Audrey Crespo-Mara : "Difficile de contenir son émotion", lorsqu'on couvre un attentat

  • A
  • A
Partagez sur :

La présentatrice des journaux du week-end de TF1 pendant l'été évoque sur Europe 1 sa manière de travailler en contexte d'attentat.

Audrey Crespo-Mara était à la présentation des journaux et des éditions spéciales au lendemain de l'attentat de Nice, le 15 juillet dernier. Sur Europe 1, la journaliste évoque plus généralement sa profession et sa manière de travailler dans ce type de contexte, alors que lundi, un nouvel attentat a frappé la France.

"Il faut rester à sa place". "Ne pas trembler, être calme, être rigoureuse, ne pas avoir le mauvais ton ou la mauvaise attitude qui peuvent choquer". Derrière la ou le journaliste, il y a toujours la femme ou l'homme. Audrey Crespo-Mara ne cache pas qu'il est parfois compliqué d'assurer une présentation d'édition spéciale en plein attentat. "C'est difficile de contenir son émotion, mais il faut rester à sa place", indique la journaliste. "Donc on la contient et on transmet des faits", poursuit-elle, tout en confiant que certains sujets "me bouleversent autant que les gens qui regardent l'antenne". Le tout est de ne rien montrer.

L'épineuse question de la médiatisation.

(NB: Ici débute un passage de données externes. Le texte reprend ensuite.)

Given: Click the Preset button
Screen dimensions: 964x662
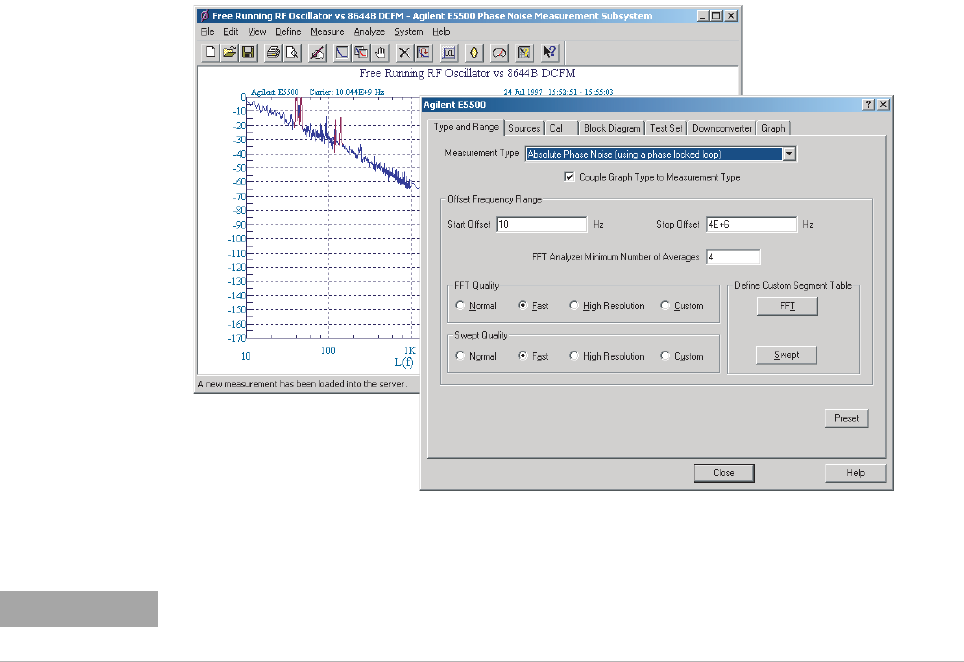Looking at the screenshot, I should (x=846, y=419).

Certaines voix se font entendre au lendemain de l'attaque de Saint-Etienne-du-Rouvray pour dire que le traitement médiatique fait le jeu des terroristes, parfois en "starisant" les auteurs des tueries. "C'est toute la difficulté du métier, (...) on se pose la question, notamment quand on est dans les chaînes d'information en continu", estime Audrey Crespo-Mara. En plus d'être le joker des JT de TF1, la journaliste assure la présentation de JT sur LCI. "La difficulté, et notre devoir sur LCI, c'est de prendre le temps de vérifier des informations, de ne pas courir après", affirme-t-elle.

Quant à rendre anonyme les auteurs d'attentat et ne pas diffuser leurs photos à l'antenne, Audrey Crespo-Mara n'a pas "d'opinion arrêtée là-dessus", même si elle assure qu'il ne faut pas "trop mettre leur image en avant pour ne pas les glorifier".